During the late 19th century, Pulitzer and Hearst tried to outdo each other with sensational headlines, and entertainment began to take precedence over serious journalism. World War I saw a wave of mergers and closings that eventually left the cities with only one paper. In the 1920s such tabloids as The New York Daily News built big circulations with lively photos of crime victims, celebrities, and sports. (emphasis added)
As the "press" was changing its format and content, it was also changing its "reason for being." Free from any threat or intimidation by "government", the "press" gradually came under the influence and control of corporate America. Here, where "government" was not involved, there was no constitutional restriction banning the relationship. Today, the "press" no longer functions as just a news medium but also as an apologist and propaganda machine - through its editorials and ads beyond the editorial page - for those organizations and individuals it supports and which or who support it. The result has brought about the demise of the "press", namely, unbiased, objective, investigative reporting.

Unfortunately, corporate and political alliances have influenced the modern press to the point it is no longer the "press" that was envisioned in the First Amendment.


Just what or who is the "press"? ...Is it the owner of the business? ...the publisher? ...the editor? ...the reporter …the staff? ...or, a combination of all? ...Or is it the business itself? ...Does the "press" also include individuals holding similar positions in the communications business such as radio, television, etc.? ...And, how about the internet?

Was it the intention of those formulating the amendment to give individuals involved in the "press" an additional right? Or, was the right given to the ideological concept of the "press" to prevent government from influencing and controlling it?

It is an important question for which an answer is required. As viewed from the Constitution, each individual in the "press" already has what every other citizen has been guaranteed – the right of free speech. An enigma exists, though, because an individual is the "press" only as long as he or she, who -- playing the role of owner, or publisher, or editor, or officer, or reporter, or staff -- remains in the business. The right of the "press", then, is inherent in the ideological concept of the "press" rather than in the person who is only temporarily involved with its operation and final product.

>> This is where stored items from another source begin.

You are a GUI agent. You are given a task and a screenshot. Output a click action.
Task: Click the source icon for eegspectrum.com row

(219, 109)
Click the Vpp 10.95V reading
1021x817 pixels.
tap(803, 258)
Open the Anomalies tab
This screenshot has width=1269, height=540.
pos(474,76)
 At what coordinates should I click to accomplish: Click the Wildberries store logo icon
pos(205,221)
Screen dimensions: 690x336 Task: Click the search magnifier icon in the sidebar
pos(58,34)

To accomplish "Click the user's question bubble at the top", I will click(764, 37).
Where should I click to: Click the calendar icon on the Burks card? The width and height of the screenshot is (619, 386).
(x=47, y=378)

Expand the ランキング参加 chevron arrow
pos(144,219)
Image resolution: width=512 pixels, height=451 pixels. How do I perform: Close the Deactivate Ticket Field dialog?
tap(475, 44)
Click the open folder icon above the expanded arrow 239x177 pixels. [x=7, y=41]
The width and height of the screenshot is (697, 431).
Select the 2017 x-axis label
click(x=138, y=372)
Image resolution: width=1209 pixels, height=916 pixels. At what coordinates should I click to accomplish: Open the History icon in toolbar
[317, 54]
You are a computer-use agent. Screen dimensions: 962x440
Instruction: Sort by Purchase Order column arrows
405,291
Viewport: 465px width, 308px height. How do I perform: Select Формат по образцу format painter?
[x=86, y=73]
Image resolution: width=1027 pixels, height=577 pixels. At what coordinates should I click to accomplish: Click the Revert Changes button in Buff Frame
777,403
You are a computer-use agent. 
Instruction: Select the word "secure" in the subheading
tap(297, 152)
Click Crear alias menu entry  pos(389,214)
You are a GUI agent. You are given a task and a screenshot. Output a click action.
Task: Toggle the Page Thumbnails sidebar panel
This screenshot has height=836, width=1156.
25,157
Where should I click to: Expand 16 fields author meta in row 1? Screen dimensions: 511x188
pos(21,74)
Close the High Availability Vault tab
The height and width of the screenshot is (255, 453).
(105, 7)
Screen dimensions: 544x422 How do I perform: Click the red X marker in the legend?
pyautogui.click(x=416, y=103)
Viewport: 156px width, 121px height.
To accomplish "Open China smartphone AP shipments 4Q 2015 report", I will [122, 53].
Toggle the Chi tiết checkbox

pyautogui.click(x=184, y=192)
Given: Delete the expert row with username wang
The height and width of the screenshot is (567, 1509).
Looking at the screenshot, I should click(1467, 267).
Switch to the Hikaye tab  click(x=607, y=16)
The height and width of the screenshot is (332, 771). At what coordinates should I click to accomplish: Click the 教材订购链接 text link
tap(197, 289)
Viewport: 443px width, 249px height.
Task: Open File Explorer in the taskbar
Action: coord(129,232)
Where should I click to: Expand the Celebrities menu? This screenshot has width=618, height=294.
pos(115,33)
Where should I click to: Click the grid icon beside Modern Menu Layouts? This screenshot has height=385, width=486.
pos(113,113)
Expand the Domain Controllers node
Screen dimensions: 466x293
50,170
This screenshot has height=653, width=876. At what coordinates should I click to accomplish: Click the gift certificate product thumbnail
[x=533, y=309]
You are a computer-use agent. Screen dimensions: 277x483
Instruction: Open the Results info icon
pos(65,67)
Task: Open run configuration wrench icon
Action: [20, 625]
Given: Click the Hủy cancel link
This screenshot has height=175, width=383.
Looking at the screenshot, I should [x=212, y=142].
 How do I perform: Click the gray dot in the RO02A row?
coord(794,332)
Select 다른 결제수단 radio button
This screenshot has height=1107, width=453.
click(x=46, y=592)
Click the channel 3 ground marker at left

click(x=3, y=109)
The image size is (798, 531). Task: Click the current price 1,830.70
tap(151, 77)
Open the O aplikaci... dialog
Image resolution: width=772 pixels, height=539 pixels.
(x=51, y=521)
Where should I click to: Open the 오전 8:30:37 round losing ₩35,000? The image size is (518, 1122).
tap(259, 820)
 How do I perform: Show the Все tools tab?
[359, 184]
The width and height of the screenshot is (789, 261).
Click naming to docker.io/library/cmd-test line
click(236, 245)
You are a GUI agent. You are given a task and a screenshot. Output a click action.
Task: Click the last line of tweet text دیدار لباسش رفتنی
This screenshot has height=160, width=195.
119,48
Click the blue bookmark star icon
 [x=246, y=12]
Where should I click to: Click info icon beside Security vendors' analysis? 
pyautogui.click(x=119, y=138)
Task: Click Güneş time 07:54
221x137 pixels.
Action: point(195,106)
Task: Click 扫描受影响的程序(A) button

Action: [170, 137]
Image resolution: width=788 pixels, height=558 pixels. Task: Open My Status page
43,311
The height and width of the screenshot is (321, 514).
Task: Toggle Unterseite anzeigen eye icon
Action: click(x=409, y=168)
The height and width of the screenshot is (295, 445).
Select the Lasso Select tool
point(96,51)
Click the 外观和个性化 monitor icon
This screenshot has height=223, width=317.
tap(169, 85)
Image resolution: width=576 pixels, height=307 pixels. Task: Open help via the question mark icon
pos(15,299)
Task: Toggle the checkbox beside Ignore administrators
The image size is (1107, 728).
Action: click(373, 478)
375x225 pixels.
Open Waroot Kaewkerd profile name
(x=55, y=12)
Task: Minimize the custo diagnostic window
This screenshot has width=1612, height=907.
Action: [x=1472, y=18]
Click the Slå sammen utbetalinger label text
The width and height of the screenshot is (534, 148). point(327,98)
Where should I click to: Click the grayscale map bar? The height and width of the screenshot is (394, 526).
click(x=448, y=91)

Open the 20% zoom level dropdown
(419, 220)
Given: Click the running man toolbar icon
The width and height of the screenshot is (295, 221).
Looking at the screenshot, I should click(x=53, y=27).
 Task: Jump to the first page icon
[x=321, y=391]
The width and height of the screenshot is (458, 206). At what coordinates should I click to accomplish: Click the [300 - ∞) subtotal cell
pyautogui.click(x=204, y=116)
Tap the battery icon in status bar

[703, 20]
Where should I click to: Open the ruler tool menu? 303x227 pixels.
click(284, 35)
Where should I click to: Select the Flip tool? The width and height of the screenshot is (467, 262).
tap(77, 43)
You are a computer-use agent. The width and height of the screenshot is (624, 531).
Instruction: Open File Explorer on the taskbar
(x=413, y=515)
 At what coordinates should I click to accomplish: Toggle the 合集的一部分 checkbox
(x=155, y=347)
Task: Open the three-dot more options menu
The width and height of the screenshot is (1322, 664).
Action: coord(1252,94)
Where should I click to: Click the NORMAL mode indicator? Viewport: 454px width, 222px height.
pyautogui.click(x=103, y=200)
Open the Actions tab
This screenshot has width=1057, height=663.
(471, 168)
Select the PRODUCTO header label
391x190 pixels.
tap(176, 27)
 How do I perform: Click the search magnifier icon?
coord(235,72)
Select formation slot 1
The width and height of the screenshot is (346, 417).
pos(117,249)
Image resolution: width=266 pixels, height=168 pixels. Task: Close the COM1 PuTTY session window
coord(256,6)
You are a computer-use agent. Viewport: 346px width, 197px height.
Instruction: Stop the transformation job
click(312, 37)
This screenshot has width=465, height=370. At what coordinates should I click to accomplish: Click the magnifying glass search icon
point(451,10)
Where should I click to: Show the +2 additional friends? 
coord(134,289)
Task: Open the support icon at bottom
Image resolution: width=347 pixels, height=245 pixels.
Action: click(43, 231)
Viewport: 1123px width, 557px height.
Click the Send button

Although an individual may spend an entire lifetime in the service of the "press", that person can never be the "press." From that perspective and in order to guarantee the safety of the general population from unscrupulous manipulators, it is imperative the "press" meet certain minimum standards, starting with the following:


Those who make decisions in a media organization are not elected officials. They do not have the right to speak for or on behalf of the people. The inherent "power of the press" exists in the concept of "press" and cannot summarily be transferred to those who find themselves working in the business. In other words: The Constitution did not empower the person in the media with the "freedom of the press", yet, ethically he or she has the obligation of being accountable to the people for the integrity of the product. That principle and challenge was accepted for the media by Bernard Shaw on his CNN "Inside Politics" segment July 2, 1998. Mr. Shaw said it best in CNN’s retraction of its "Operation Tailwind" nerve gas story: "Credibility is all we have!"

It is one thing when a reporter misinforms the public by unwittingly slanting some news story with a personal bias. It is a travesty when stories are doctored by deliberate omission of facts, gratuitous information totally irrelevant to the story, or stories that are completely fabricated. But, the administration of the "press" turns itself into an accomplice when it accepts those stories and slants them even further by giving the people a daily diet of corporate or political bias as a reasoned, logical, and legitimate conclusion to a story. It certainly follows that unscrupulous individuals could take unfair advantage of the power of the press by leveraging the "press" to propagate a personal agenda. And that, we can all agree, is certainly not the intent of the First Amendment.